Sunday, November 11, 2012

A month has passed

It is a month since the kids did the great job on the side garden.

Since then my arm has steadily got worse despite physio but it seems to have turned the corner now. Fingers crossed.
That's the short story: The long story is that I went to the doctor who asked me what hurt, what happened and could I lift my arms- no more than 5 minutes of his time. He sent me for an ultrasound then another doctor got the results and after 3 minutes of chatting, prescribed a steroid injection into my shoulder.
So in 8 minutes of consultation, I was sent off to do something I don't feel comfortable doing.

Meanwhile I took myself to a physio. Who spent 30 minutes or so working the various angles of freedom and restriction of movement then set to with massage, heat, buzzy thing and ultrasound. And follow up exercise. The progress then was great, not so great and now good. I have stopped the exercise and sought a work place assessment as I am positive that typing make it worse. I am not doing vacuuming or hanging up washing. 

Mum came and helped plant a pile of plants. She is impressive. I plant as many and have to spend an hour blogging to congratulate myself. She just thinks she should be cooking dinner because I have been at work!

The less I do the better my shoulder gets. But there is a limit to what I can ask the kids -and mum- to do, so yesterday I set out to mow the grass out the front.


My Mower, though I paid quite a lot less for mine.
I bought the mower on ebay: I should have realised that it wasn't going to be simple. 
No fuel: Of course and no can either.
No oil: again, naturally.
Two set of instructions: One for the engine and one to assemble everything else.
Assembly instructions are not for what I have in front of me and in broken English and some diagrams bad enough that I can't even tell what they are supposed to represent .
The seller has been helpful though so I have over the last two weekends got it sorted and I headed out yesterday to mow for the first time.

Not the lawn mind you, but the ragged nature strip.

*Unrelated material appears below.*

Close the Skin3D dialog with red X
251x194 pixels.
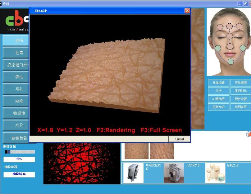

Probably called nature strip because all that is growing there is what Nature gave it. 

Looking down the hill at my first mowing: Not first ever for me, but first  for my new home.
And look at that sky? I love Canberra.
My mower is turbo-charged. When I hold an extra leaver, it engages and powers itself forward. I didn't realise that when I bought it and in the context of this buggered shoulder, it is a God-send.


Looking up the hill: See that building that looks like a McDonalds drive through? That is the monster that cost me so much angst with the mean builder.
The mower is HUGE. I think about 4 paces up and down my yard, and it will be done. In my head when I was buying it, I was resisting my compulsion to buy the smallest-cheapest. In retrospect though, with a buggered shoulder, tiny garden and limited storage, I really should have bought the little one. Never mind, I have a very manly lawn mower and I am sure I am impressing the neighbours with all my gardening antics.

As I began gardening, shifting so much soil, I imagined all the neighbouring gardeners (all men- I don't know what the ladies are doing) thinking, 'look at her go, who would have thought that chubby old thing would have that in her'.

When it was lawn time, 'She is a determined one, you got to wonder where she gets the guts to keep going'.

And out there with the lawn mower, I liked to think I became one of the boys.

I suspect instead what they have been thinking all along was, 'hope the weather holds, I might get to sit outside and have a beer when I am done'.

Like Dr Phil says, 'You wouldn't worry what people think about you if you knew how seldom they did it'.

Anyway, whether they know it or not, when I mowed the front lawn, I was feeling mighty proud because I have taken my garden from raw builders muck to mowable and that is a pretty cool thing.